L’espace d’une petite demi-heure, six morceaux pour être exact, les montréalais vont terrasser l’Olympia. Comme on aurait dû s’y attendre, le groupe ne réédite pas son entrée fracassante en catimini dans la fosse. Charge à "Keep The Car Running" de lancer les débats. Le public semble encore incrédule. Oui, la fratrie canadienne est là, sous nos yeux écarquillés. Arrivent ensuite deux sommets de la tournée précédente, "No Cars Go" et "Haiti" précédant l’explosif "Black Mirror".

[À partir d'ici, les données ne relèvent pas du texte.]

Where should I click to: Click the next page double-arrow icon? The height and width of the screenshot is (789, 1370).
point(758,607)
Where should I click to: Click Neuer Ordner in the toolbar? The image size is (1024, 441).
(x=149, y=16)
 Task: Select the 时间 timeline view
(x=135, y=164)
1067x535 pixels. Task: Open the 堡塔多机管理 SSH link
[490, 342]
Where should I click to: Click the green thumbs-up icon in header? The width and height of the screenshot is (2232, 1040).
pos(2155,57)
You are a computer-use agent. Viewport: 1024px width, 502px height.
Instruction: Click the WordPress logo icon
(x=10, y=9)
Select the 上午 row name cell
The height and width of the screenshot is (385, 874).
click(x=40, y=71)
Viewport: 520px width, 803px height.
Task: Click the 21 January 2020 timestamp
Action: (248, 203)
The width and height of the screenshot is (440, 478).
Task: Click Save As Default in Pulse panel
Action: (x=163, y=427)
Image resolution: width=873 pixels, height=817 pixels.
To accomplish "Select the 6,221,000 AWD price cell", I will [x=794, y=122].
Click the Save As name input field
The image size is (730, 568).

Retour ensuite sur Funeral avec l’époustouflant "Neighborhood" (Laika) . Telle une innocente écolière, Régine viendra ensuite introduire et reprendre "Poupée de Cire, Poupée de Son". Décidément, ces touches à tout de génie peuvent vraiment tout se permettre. Rien à rajouter, comme dans nos rêves les plus fous, Arcade Fire ne s’est pas flétri avec le temps. Seul bémol à ce niveau, la médiocrité de la balance, noyant les instruments dans une bouillie sonore et gommant nombre de subtilités.

Deuxième acte

L’espace d’une petite demi-heure, six morceaux pour être exact, les montréalais vont s’embourber. Il faut avouer qu’une partie du set faisant la part belle aux morceaux de Neon Bible n’arrange rien ce soir. Tout d’abord, le nouveau disque apparaît plus produit que composé, une bonne partie des titres tirant leur réussite de l’orchestration et des arrangements. A peu près impossible à reproduire avec une balance aussi minable et un orgue aussi impressionnant qu’un vulgaire clavier.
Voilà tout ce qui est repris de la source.